| Things to do |
a. According to the Golden Retriever project page, what command installs the library from PyPI?
b. Write the next part of the Golden Retriever project page, picking up where its training code stops.
====== Extracted text
Skip to main content

Dense Retriever

Project description

🦮 Golden Retriever

PyTorch Lightning Code style: black vscode

release gh-status

WIP: distributed-compatible codebase

A distributed-compatible codebase is under development. Check the distributed branch for the latest updates.

How to use

Install the library from PyPI:

pip install goldenretriever-core

or from source:

git clone https://github.com/Riccorl/golden-retriever.git
cd golden-retriever
pip install -e .

Usage

How to run an experiment

Training

Here a simple example on how to train a DPR-like Retriever on the NQ dataset. First download the dataset from DPR. The run the following code:

from goldenretriever.trainer import Trainer
from goldenretriever import GoldenRetriever
from goldenretriever.data.datasets import InBatchNegativesDataset

# create a retriever
retriever = GoldenRetriever(
    question_encoder="intfloat/e5-small-v2",
    passage_encoder="intfloat/e5-small-v2"
============
====== Recorded information
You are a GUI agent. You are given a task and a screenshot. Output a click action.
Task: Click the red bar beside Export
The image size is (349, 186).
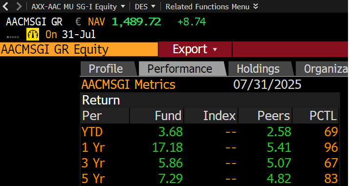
============
| Set of answers |
a. pip install goldenretriever-core

b.
)

# create a dataset
train_dataset = InBatchNegativesDataset(
    name="webq_train",
    path="path/to/webq_train.json",
    tokenizer=retriever.question_tokenizer,
    question_batch_size=64,
    passage_batch_size=400,
    max_passage_length=64,
    shuffle=True,
)
val_dataset = InBatchNegativesDataset(
    name="webq_dev",
    path="path/to/webq_dev.json",
    tokenizer=retriever.question_tokenizer,
    question_batch_size=64,
    passage_batch_size=400,
    max_passage_length=64,
)

trainer = Trainer(
    retriever=retriever,
    train_dataset=train_dataset,
    val_dataset=val_dataset,
    max_steps=25_000,
    wandb_online_mode=True,
    wandb_project_name="golden-retriever-dpr",
    wandb_experiment_name="e5-small-webq",
    max_hard_negatives_to_mine=5,
)

# start training
trainer.train()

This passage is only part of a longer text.